**Given exercise:**
Count the lines in the entries below that contain the word "screenshot". Reply with only the number.
• • • •
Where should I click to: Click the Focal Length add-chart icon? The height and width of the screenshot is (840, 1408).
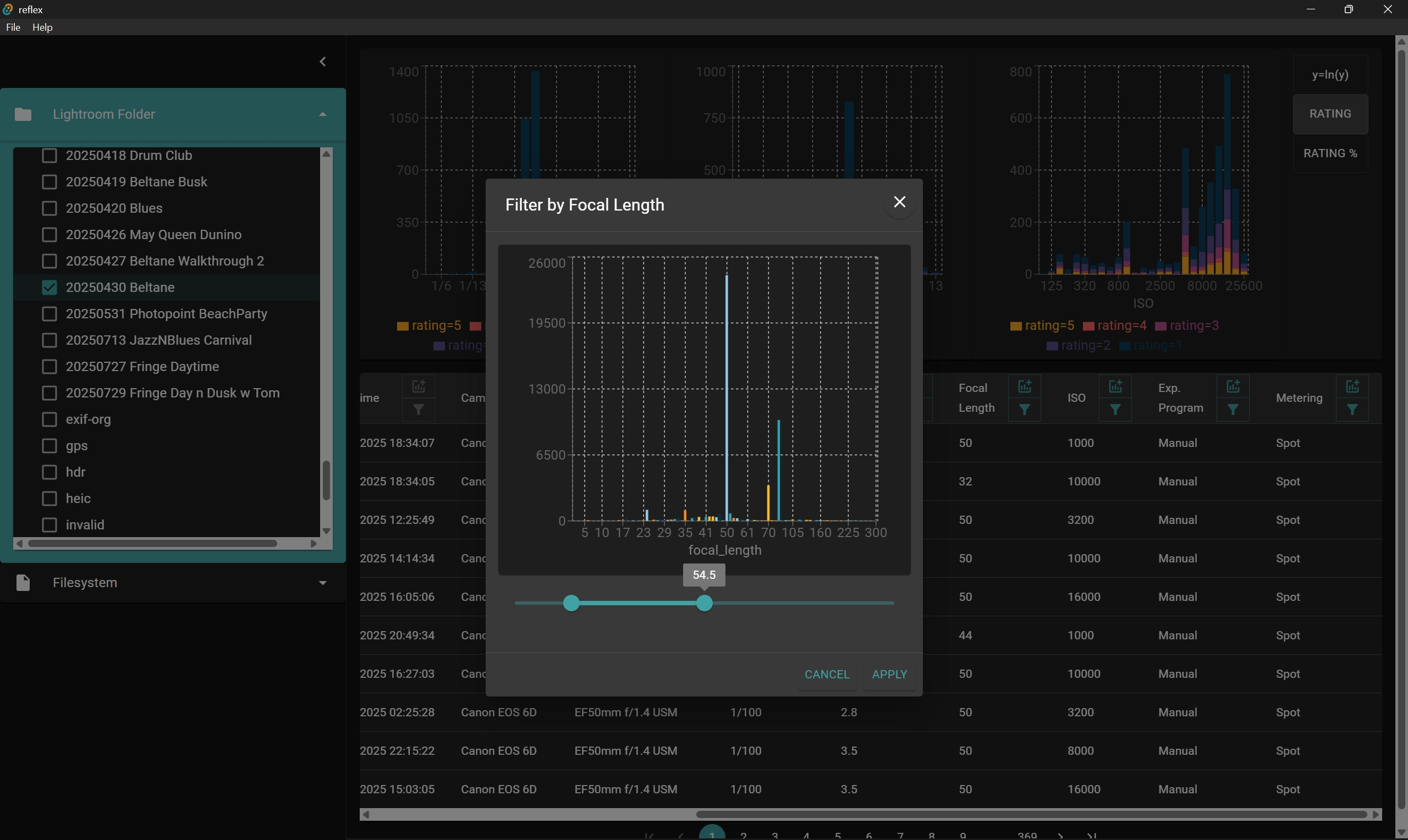(1024, 386)
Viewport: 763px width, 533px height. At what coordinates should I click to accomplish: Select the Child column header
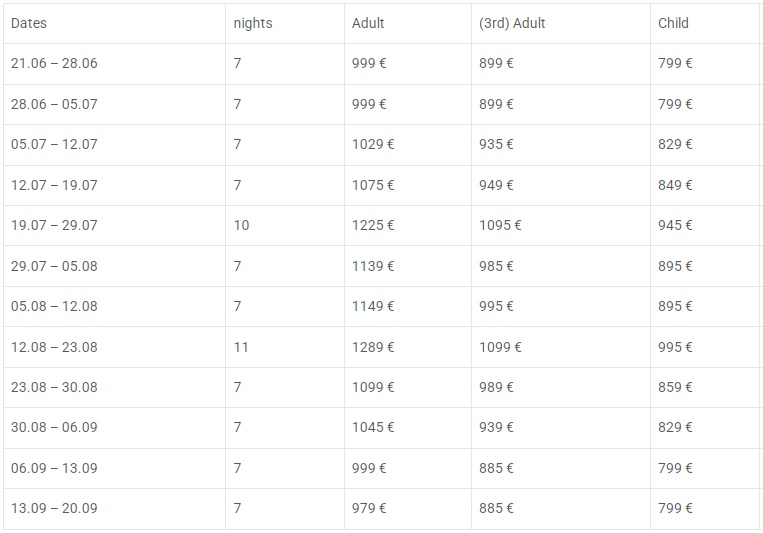673,23
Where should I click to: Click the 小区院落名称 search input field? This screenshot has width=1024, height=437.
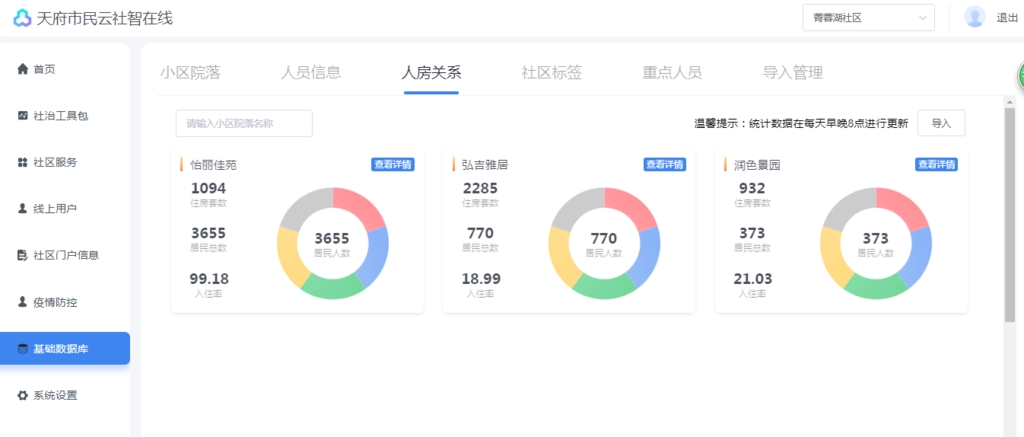pyautogui.click(x=244, y=124)
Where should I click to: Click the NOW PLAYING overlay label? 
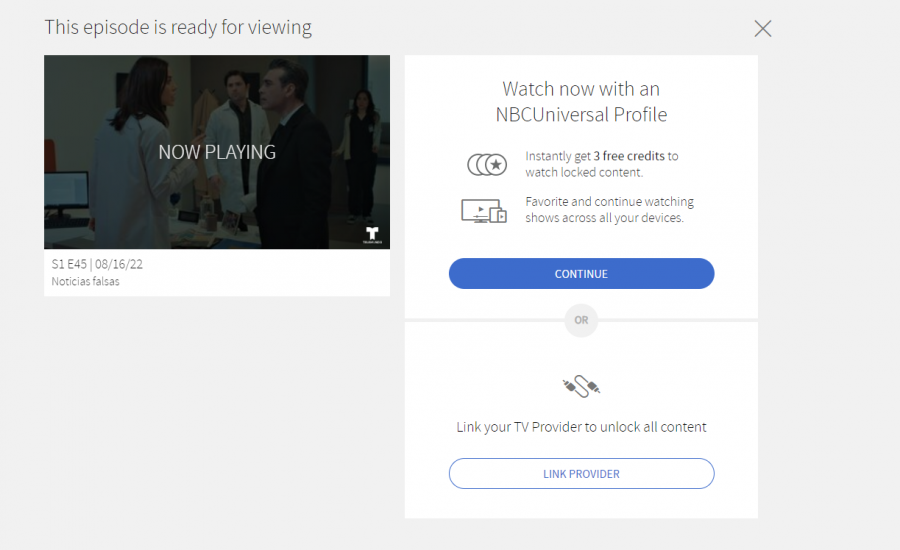pyautogui.click(x=217, y=152)
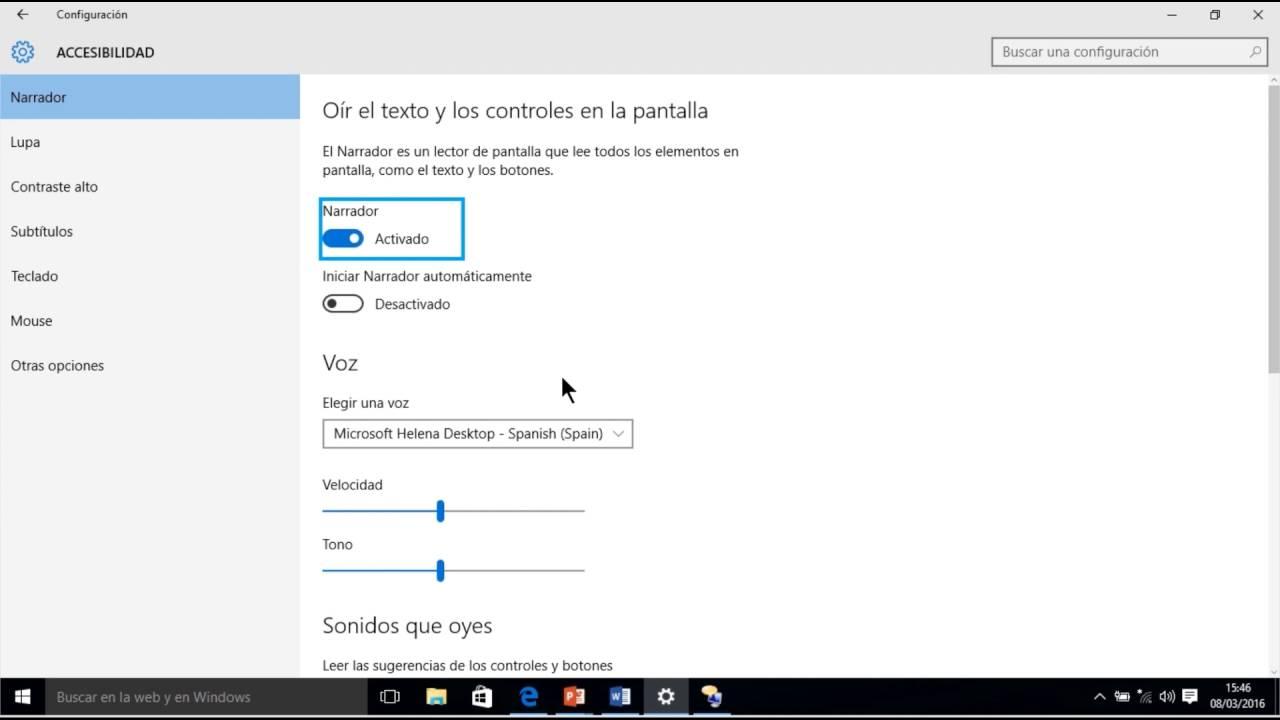
Task: Open the Elegir una voz dropdown
Action: click(x=477, y=433)
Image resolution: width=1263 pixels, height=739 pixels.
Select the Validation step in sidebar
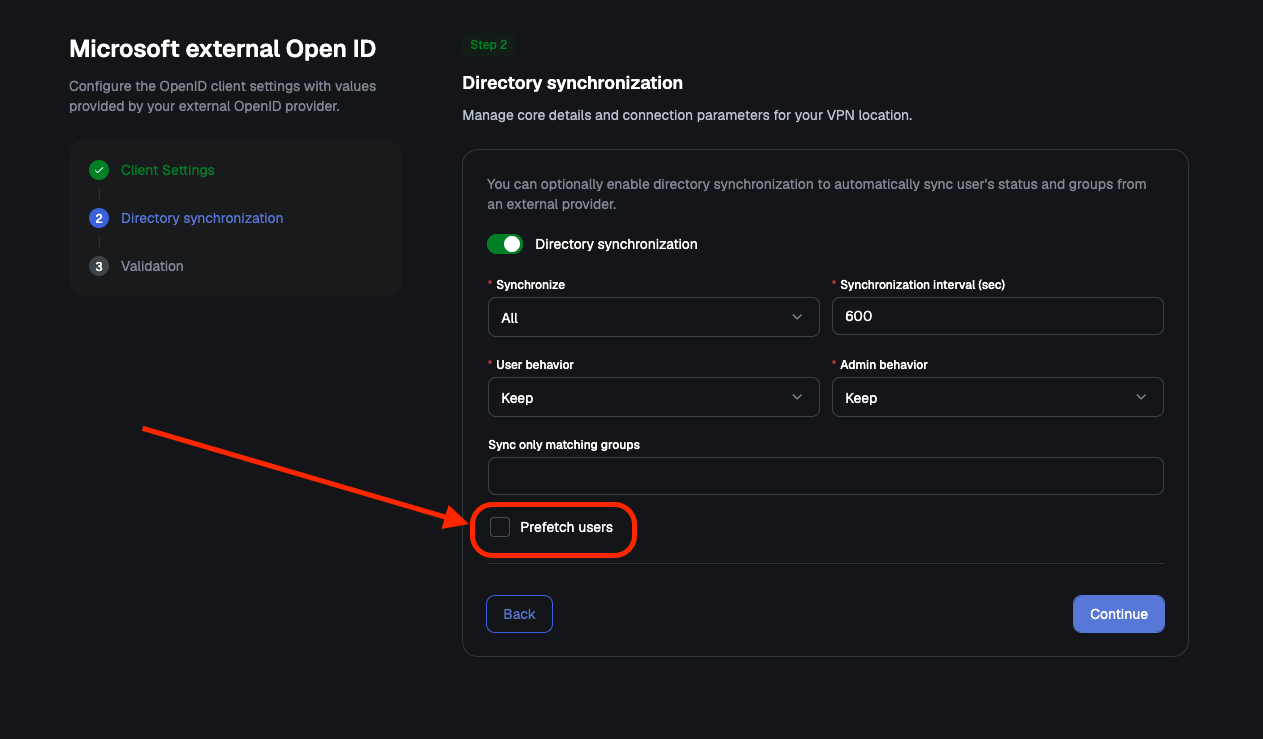coord(152,266)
• • • •
**Response for this exercise:**
2